8th-century Basque lord in Gascony

Adalric was probably a Basque lord in the late eighth century in Gascony. He has been called a possible Duke of Gascony by some scholars.

He was a possible son of Lupo II of Gascony. After Lupo's death, Adalric controlled western Gascony including Lower Navarre, Béarn, and Bigorre. His brother Sancho controlled the east.

In 788, he captured Chorso of Toulouse and made him swear a humiliating oath, either to himself or to Lupo II. Upon this Chorso was released, but Charlemagne dismissed him from his post. This incident gives rise to the notion that Adalric was in fact an independent Basque duke in Gascony, though others interpret him as a rival Carolingian count.
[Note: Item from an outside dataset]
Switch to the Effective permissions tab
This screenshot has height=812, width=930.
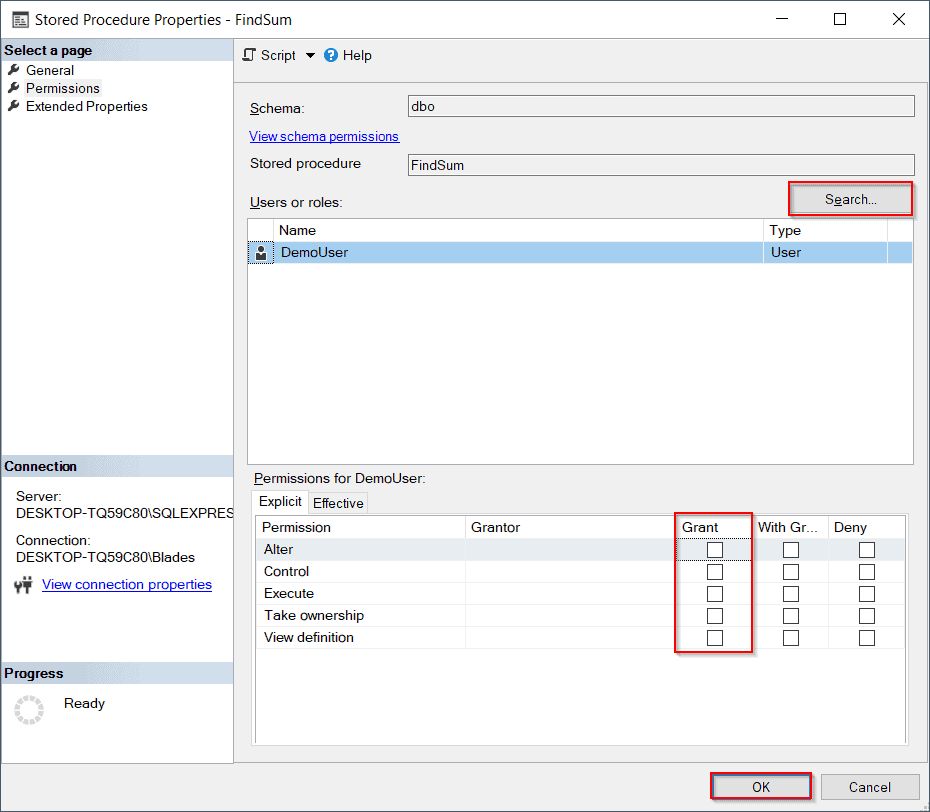point(337,502)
According to the spurious Charte d'Alaon, Adalric was captured by forces of Charlemagne and exiled to Hispania, later being killed in battle. This charter also makes him the father of Seguin I of Bordeaux and Centule. His relationships are, in fact, unknown.

==Sources==
- Collins, Roger. The Basques. Blackwell Publishing: London, 1990.
- "Astronomus", Vita Hludovici imperatoris, ed. G. Pertz, ch. 2, in Mon. Gen. Hist. Scriptores, II, 608.
- Monlezun, Jean Justin. Histoire de la Gascogne. 1864.